• _Instruction_:
How many lines in the rows below contain the word "that"? Reply with the number alone.

• _Input data_:
— Begin —

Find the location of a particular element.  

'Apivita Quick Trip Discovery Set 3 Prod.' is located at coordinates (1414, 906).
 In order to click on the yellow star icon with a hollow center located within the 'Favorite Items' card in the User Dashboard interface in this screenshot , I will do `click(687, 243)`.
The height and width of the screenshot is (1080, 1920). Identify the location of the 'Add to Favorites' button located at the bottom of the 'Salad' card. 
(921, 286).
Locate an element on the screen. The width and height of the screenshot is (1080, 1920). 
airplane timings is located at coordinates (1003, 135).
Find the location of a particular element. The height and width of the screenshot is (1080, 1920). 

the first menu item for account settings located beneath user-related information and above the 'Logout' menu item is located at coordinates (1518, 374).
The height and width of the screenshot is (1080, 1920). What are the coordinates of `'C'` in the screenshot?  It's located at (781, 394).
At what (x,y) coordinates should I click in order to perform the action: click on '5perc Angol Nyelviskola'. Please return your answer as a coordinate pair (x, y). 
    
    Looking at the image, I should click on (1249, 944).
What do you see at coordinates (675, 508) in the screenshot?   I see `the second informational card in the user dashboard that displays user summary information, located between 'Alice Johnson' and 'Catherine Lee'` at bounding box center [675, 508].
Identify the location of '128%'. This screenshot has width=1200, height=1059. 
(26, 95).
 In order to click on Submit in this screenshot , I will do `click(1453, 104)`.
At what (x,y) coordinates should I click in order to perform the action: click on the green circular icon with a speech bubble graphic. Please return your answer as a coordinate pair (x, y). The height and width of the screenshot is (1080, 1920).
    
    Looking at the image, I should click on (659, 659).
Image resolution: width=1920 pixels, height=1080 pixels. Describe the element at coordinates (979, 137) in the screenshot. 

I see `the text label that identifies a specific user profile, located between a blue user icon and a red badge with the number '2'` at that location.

— End —

• _Task answer_:
2